La dimensión antártica de la política ucraniana también tiene un aspecto simbólico. Con motivo del 30º aniversario de la base Vernadsky, la empresa estatal “Ukrposhta” (correos de Ucrania) pone en circulación un nuevo sello postal titulado “30 años de la base antártica “Akademik Vernadsky”.

El protagonista del diseño es una cría de foca de Weddell, símbolo de la primavera antártica que cada año puede observarse sobre el hielo y en las islas cercanas a la base. Junto a ella aparecen los pingüinos, los vecinos más numerosos de nuestros científicos polares, que actualmente superan los 10 mil ejemplares en la isla.

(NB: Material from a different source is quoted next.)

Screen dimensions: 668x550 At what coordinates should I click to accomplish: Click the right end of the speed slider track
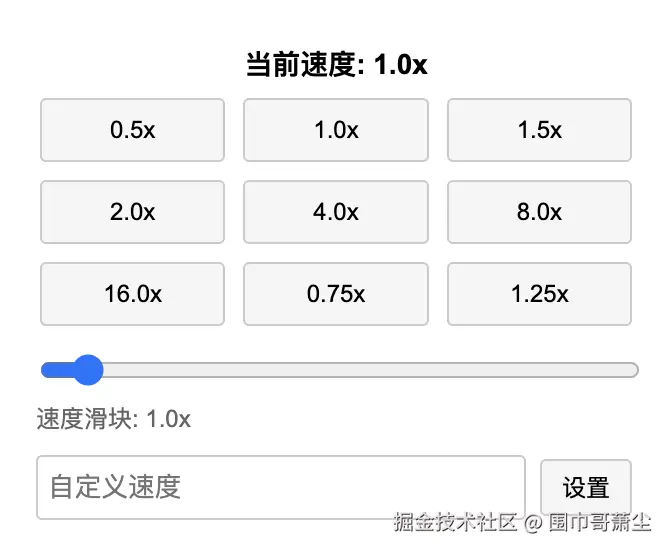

Hace treinta años la bandera ucraniana ondeó sobre la base científica en la Antártica. Hoy esa bandera significa más que una simple presencia científica. Es un símbolo de valentía, resiliencia, confianza internacional y pensamiento estratégico de un Estado que, pese a la agresión rusa a gran escala, continúa invirtiendo en la ciencia, alianzas y el futuro.

La Antártica es sobre el clima, los océanos, la seguridad global y nuevas oportunidades. Y Ucrania declara con claridad: permanece entre quienes definen la agenda, y no entre quienes se quedan al margen.